The first set of solutions, grounded in choice architecture, seek to alter information sets available to those affected by misinformation. By enabling transparency into not simply the content and sources but also the distribution and destination, the system provides effective means for counter narratives that are infeasible under current transparency practices and proposals.
The second set of solutions, based in externality economics, considers how to protect free speech while updating Section 230. Revisions have faced two main critiques: one, that holding platforms actionable for false speech would cause them to take down user speech, and two, that ambiguity in individual messages makes judgement of false speech infeasible at scale. Whistleblower testimony before congress emphasized platform amplification of content in pursuit of engagement. A targeted solution, therefore, can separate original speech from amplified speech, generously protecting the former while reverse amplifying the latter. The posting and even discovery of false speech is protected even as amplification is unprotected. The second element uses scale as an advantage. Rather than vet every message, the system takes only statistical samples. The Central Limit Theorem guarantees that establishing the presence of misinformation in amplified speech is feasible to any level of desired accuracy simply by taking larger samples. A doctor testing for cholesterol does not test every drop of blood but only a statistically valid sample.
The third set of solutions imports insights of antitrust jurisprudence into free speech jurisprudence. The paradox of antitrust before 1978 was that legal decisions, intended to protect consumers and free markets, artificially raised prices by protecting inefficient firms from consequences of competition. Free speech rulings vigorously protect speakers on the basis of enabling a free market of ideas. Overzealous protection of those with bad ideas, however, prevent the market from clearing itself. No government intervention is required. Rather, it simply needs to step aside in such cases as WASHLITE v Fox News, where numerous false stories that covid is no worse than flu and that vaccines do not work have been causally implicated in thousands of unnecessary deaths. The free speech paradox is that legal decisions intended to protect citizens and free idea markets artificially raise harms and protect those with bad ideas from consequences of acting on those ideas.
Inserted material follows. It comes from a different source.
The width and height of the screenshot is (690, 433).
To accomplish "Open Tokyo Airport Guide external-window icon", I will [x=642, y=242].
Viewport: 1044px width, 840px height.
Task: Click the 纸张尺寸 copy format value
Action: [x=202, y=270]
Marshall Van Alstyne is one of the leading experts in network business models.
He conducts research on information economics, covering such topics as communications markets, the economics of networks, intellectual property, social effects of technology, and productivity effects of information. As co-developer of the concept of “two-sided networks,” Marshall has been a major contributor to the theory of network effects, a set of ideas now taught worldwide. His co-authored article on the subject is a Harvard Business Review top 50 of all time.
Awards include two patents, National Science Foundation IOC, SGER, SBIR, iCorp and Career Awards, and eight best paper awards. His articles and commentary have appeared in Science, Nature, Management Science, Harvard Business Review, The New York Times, and The Wall Street Journal.